● **Page**:
The other example was a murkier scenario involving a New Jersey man with a history of mental health issues and a state cop getting tipped off about it by the man’s family as the man tried to buy a gun at a Virginia gun show. Wrote the Times-Dispatch:

While felons trying to buy guns represent the largest category of people who have been denied through background checks, authorities have increasingly turned their focus on the mentally ill in the wake of several mass shootings that involved disturbed gunmen.

Stopping such people can be difficult because of variances in how states enter mental health records that can be electronically checked to deny a gun purchase.

State police recently wrestled with that issue after a New Jersey man drove here to buy a firearm at a gun show at the Richmond International Raceway complex.

While the man was prevented by the police from purchasing a gun in Virginia, and an officer “entered information from the man’s mental health files through the Virginia Firearms Transaction Center to prevent him from purchasing a gun in the future,” the paper reported, “it couldn’t immediately be determined whether New Jersey authorities had earlier entered the man’s records.”

The piece explained that “existing law requires only federally licensed dealers to conduct background checks for gun purchases,” and noted that “several bills proposed during the current session of the General Assembly that would have required background checks for the private sale or transactions of firearms in Virginia, including those at gun shows, were defeated,” but only careful readers–of an accompanying photo caption–learned that “state residents polled are overwhelmingly in favor.”

The Times-Dispatch‘s effort could have been stronger had the reporter cast his expert net a bit wider, rather than talking to just one professor at a local college. One big-picture question the paper left unaddressed (and often goes unaddressed in this debate): What’s the relationship between effective background checks and reduced gun crime?

Overall, the piece takes the emotion out of the debate, steers clear of the he-said-she-said partisan politics, and cuts straight to the data while giving readers real-world scenarios in which to contextualize it. As national leaders debate gun laws in response to recent mass shootings, and calls for more background checks are met with resistance by some lawmakers and organizations, more reporting like this will be necessary.

Turning to North Carolina–and still on the general topic of law enforcement–the daily newspaper in Charlotte on Saturday published an interesting piece exploring how a city board charged with looking into allegations of police misconduct has always sided with the cops since it was created–15 years ago.

From The Charlotte Observer:

It’s not surprising citizens have never won: The board has no independent power to investigate, and citizens must meet an unusually high standard of evidence for the board to even hold a formal hearing. Instead, the 11-member, volunteer board has met behind closed doors-first with citizens, then with police-and voted to dismiss almost every case.

The Observer‘s courts reporter Gary L. Wright came up with the idea for the piece and brought in projects reporter Fred Clasen-Kelly to help out when Wright was in court, Clasen-Kelly tells CJR.

Together, their wide-ranging reporting on the shortcomings of the city’s Citizen Review Board–which only held four hearings in 15 years for citizens who complained about police–made for a persuasive story about the virtually unchecked power of Charlotte law enforcement. And it laid out the case for how the board could be one of the weakest of its kind in the nation. The web version came with a useful sidebar by Wright explaining how citizens can bring complaints, along with a list of high-profile cases that never led to a hearing.

● **Dataset content**:
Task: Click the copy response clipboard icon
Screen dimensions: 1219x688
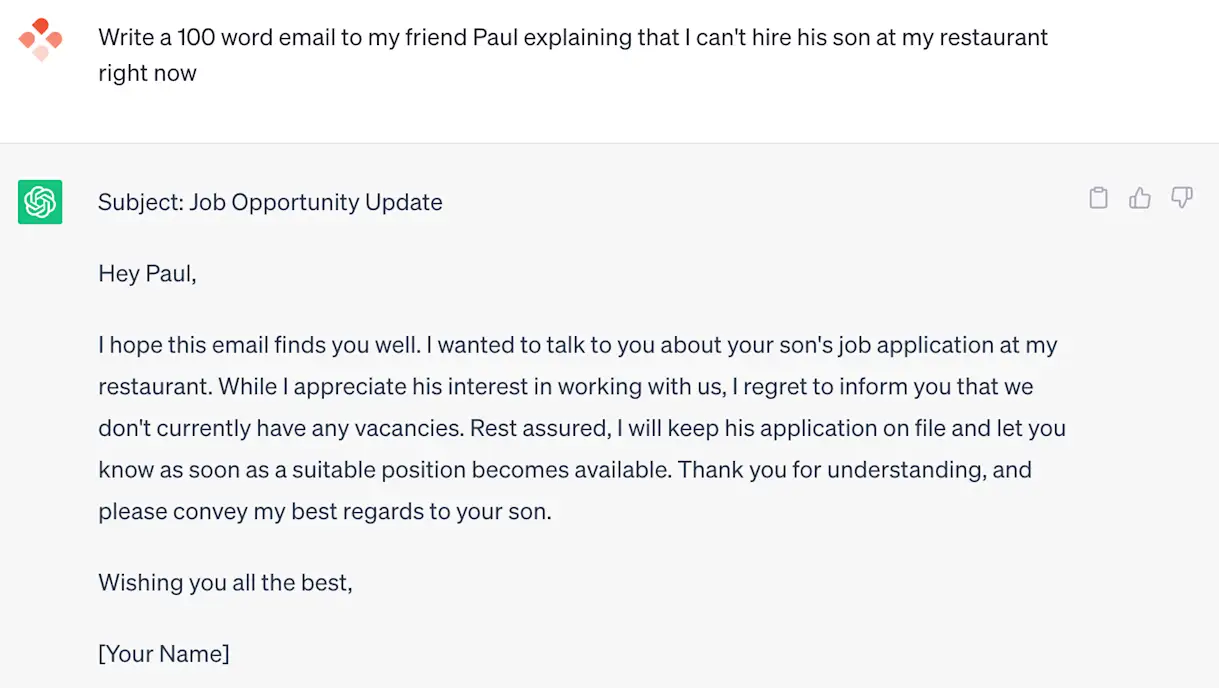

● **Exercise description**: Condense the paragraph of the press-coverage review that begins "Together, their wide-ranging reporting" into a short bulleted list that keeps its main facts.

● **Result of the exercise**:
- The joint reporting examined the shortcomings of Charlotte's Citizen Review Board, which held only four hearings in 15 years for citizens who complained about police.
- It made a persuasive story about the virtually unchecked power of Charlotte law enforcement.
- It argued that the board could be one of the weakest of its kind in the nation.
- The web version included a sidebar by Wright explaining how citizens can bring complaints, plus a list of high-profile cases that never led to a hearing.